- Brief -
Only a slice of the listing below is wanted. Retype the lines from the one containing "Identify the click" through the one containing "Shipping policy (651, 904)", exactly, both ends included.
■ ■ ■ ■ ■
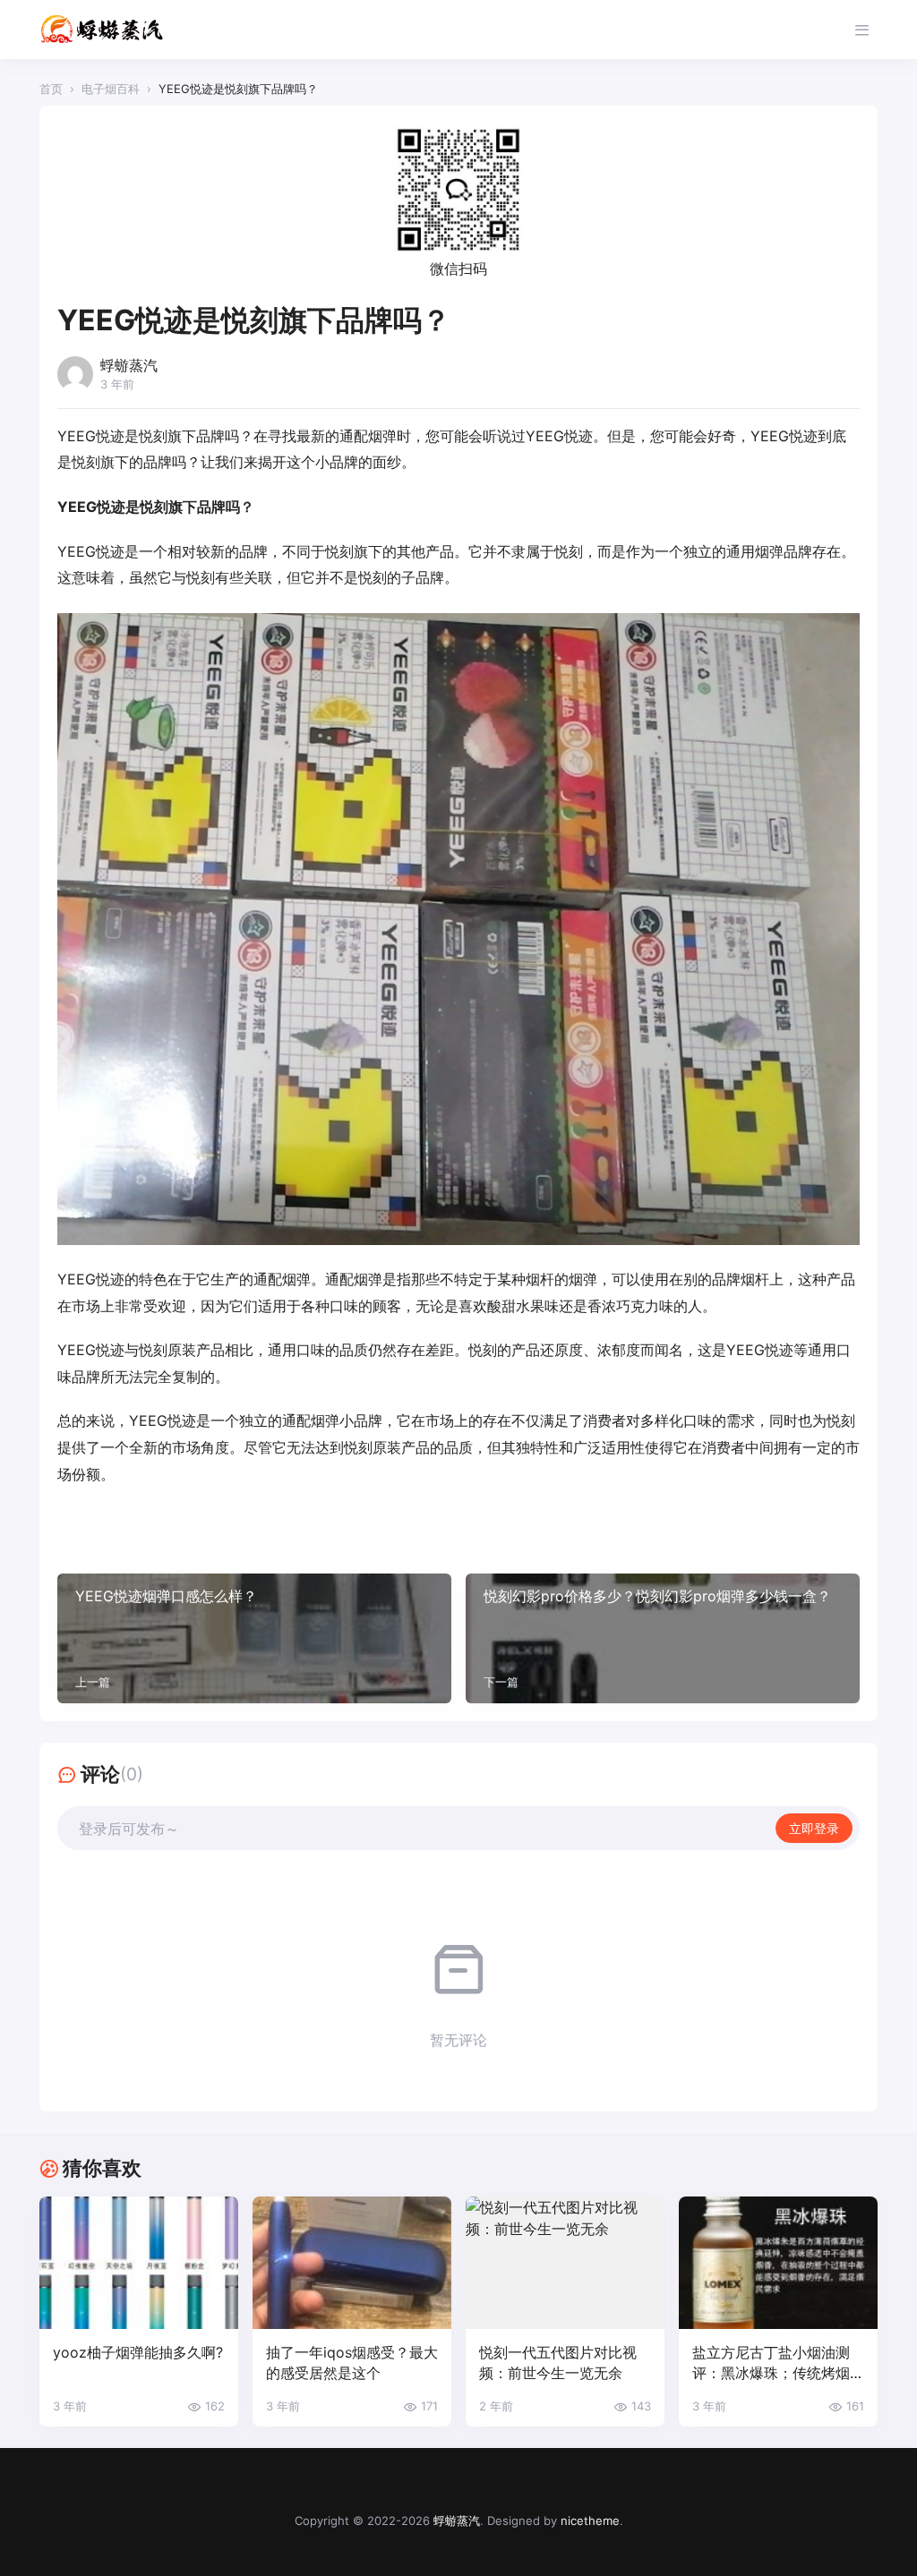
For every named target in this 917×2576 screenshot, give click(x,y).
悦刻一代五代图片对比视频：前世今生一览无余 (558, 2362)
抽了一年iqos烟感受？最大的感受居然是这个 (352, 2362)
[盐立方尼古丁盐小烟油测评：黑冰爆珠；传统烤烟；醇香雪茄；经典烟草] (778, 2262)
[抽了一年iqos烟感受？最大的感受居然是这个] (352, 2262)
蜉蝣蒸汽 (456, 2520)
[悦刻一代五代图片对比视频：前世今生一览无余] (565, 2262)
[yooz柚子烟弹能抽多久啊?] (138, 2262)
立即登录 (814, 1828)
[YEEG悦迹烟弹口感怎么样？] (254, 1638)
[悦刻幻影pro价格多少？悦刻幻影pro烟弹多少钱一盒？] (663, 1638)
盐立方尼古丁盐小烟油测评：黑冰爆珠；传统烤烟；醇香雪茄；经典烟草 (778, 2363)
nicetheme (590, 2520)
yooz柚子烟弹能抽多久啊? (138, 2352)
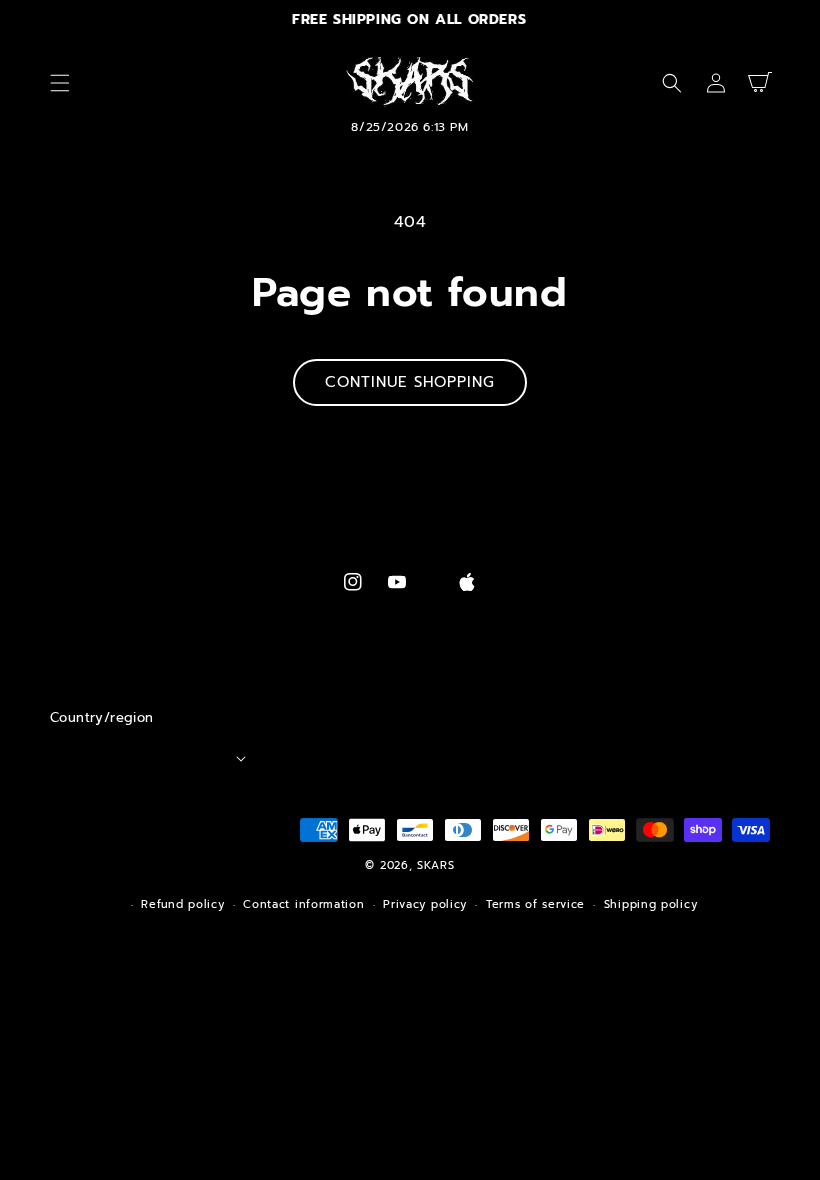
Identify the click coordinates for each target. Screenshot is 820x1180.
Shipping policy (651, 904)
■ ■ ■ ■ ■
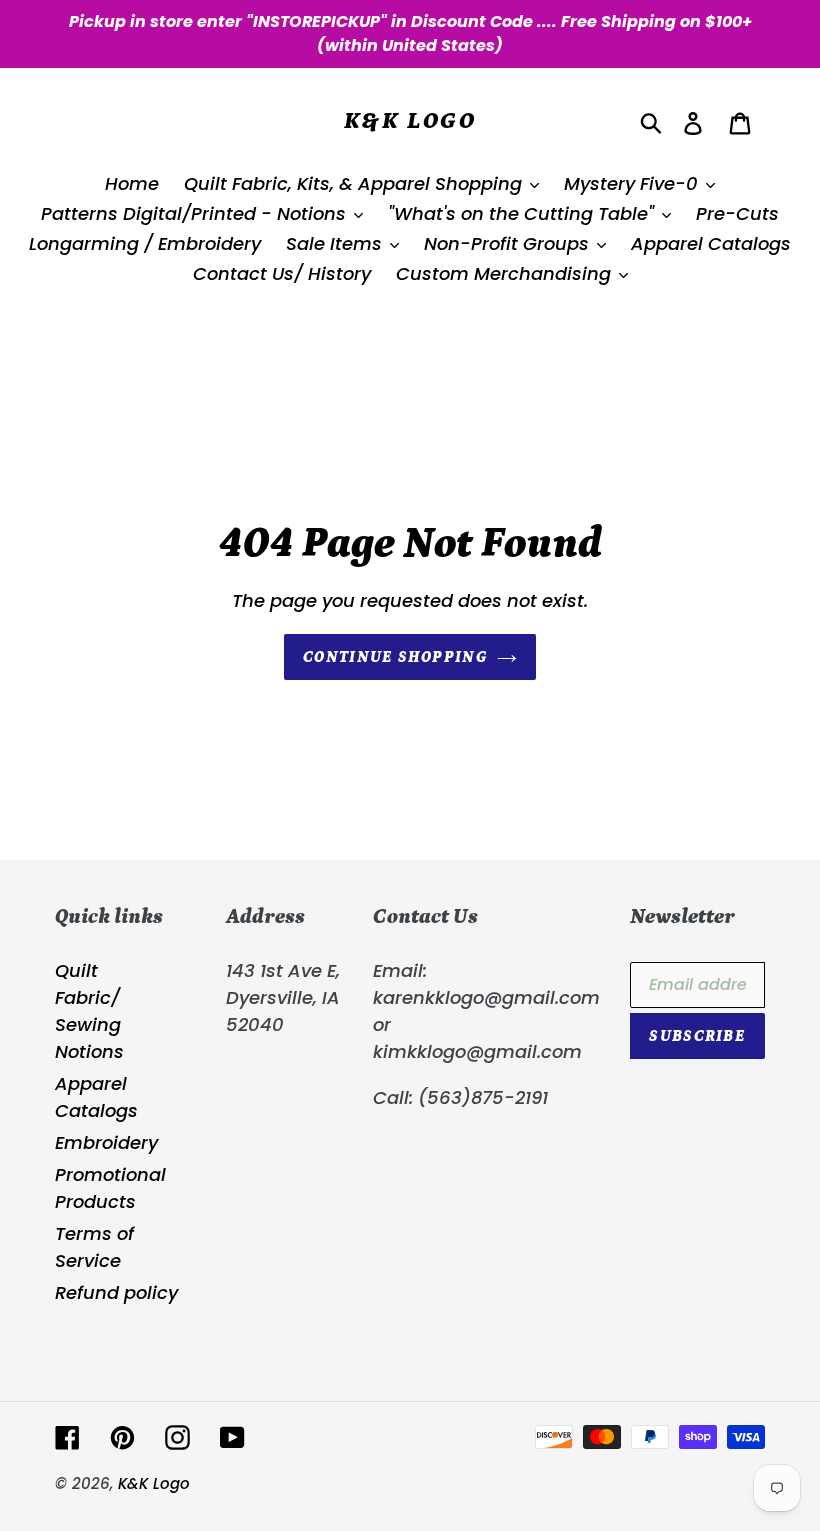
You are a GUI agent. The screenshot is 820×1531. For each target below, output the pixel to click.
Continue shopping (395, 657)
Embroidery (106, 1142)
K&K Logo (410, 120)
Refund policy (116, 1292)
■ ■ ■ ■ ■
- Your response -
Identify the click coordinates for each target. Screenshot is 820x1180.
Shipping policy (651, 904)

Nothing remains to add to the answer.